Addiction is defined as obsessive thinking and the compulsive need for drugs, alcohol, food, sex or anything despite negative consequences. Addiction includes the development of tolerance combined with withdrawal symptoms.
In addition to tolerance, an addict or alcoholic will experience intense physical cravings for the drug and an emotional obsession to take alcohol or drugs regardless of any resulting consequences. Addiction develops over time and usually begins with misuse, moving toward abuse and then resulting in addiction.
Drug and Alcohol Effects on the Brain
Addiction alters the brain chemistry affecting the process of thought and decision-making. The definition of addiction also includes strong references to denial, minimization and justification, all of which are primitive internal defense mechanisms.
After the addiction is acknowledged, the addict may ultimately be forced to decide to stop using drugs or alcohol, thus breaking the cycle of addiction but the abnormal addicted brain can't tolerate that decision. The cycle of addiction is extremely powerful, usually requiring outside interventions that include alcohol or drug detox and substance abuse treatment.
The Cycle of Addiction
- Frustration and internal pain that leads to anxiety and a demand for relief of these symptoms.
- Fantasizing about using alcohol and drugs or behaviors to relieve the uncomfortable symptoms.
- Obsessing about using drugs and alcohol is how his or her life will be after the use of substances.
- Engaging in the addictive activity, such as using substances to gain relief.

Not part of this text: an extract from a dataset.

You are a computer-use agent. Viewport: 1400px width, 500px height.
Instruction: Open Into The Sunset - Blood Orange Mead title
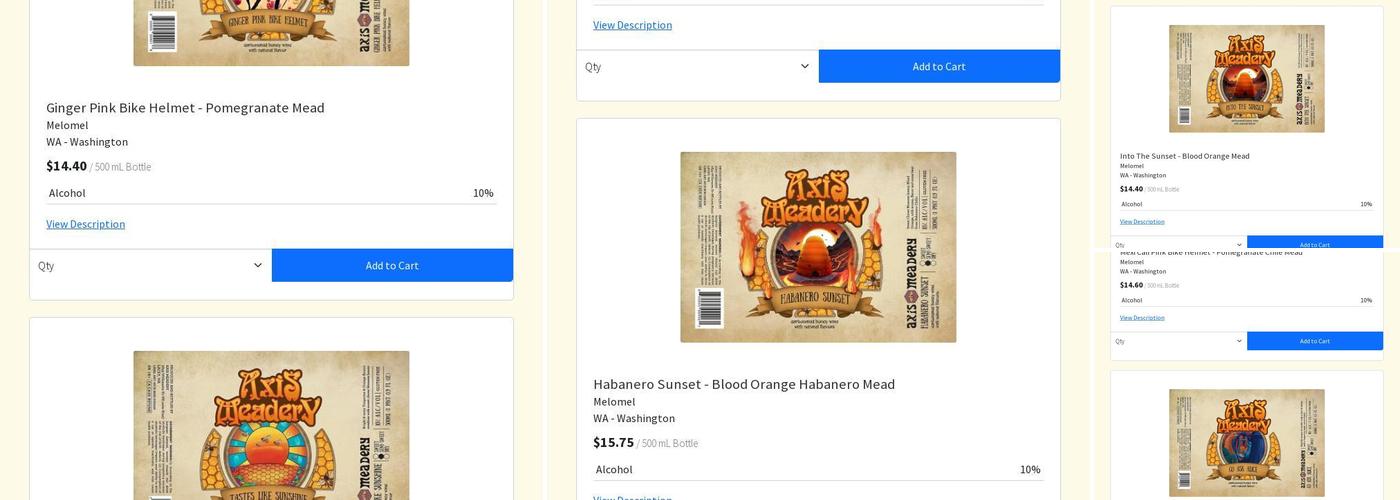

- Losing control over the behavior.
- Developing feelings of remorse, guilt and shame which leads to feelings of dissatisfaction.
- Making a promise or resolve to oneself to stop the behavior or substance use.
- After a period of time, the pain returns and the addict begins to experience the fantasies of using substances again.
Breaking the cycle of addiction
The stages of addiction can be matched up with some of the stages of the model of behavior change and its relationship to recovery.
- Perception - The addict has not yet considered stopping the behavior or use of substances.
- Contemplation - The addict is starting to consider making a change in behavior.
- Preparation - The addict is mentally and possibly physically prepared to make a change.
- Action - The addict has taken an action such as seeking treatment, self-help groups or counseling. Treatment has been provided and the addict has stopped using.
- Maintenance - The addict is maintaining his or her new lifestyle and behavior following a recovery program.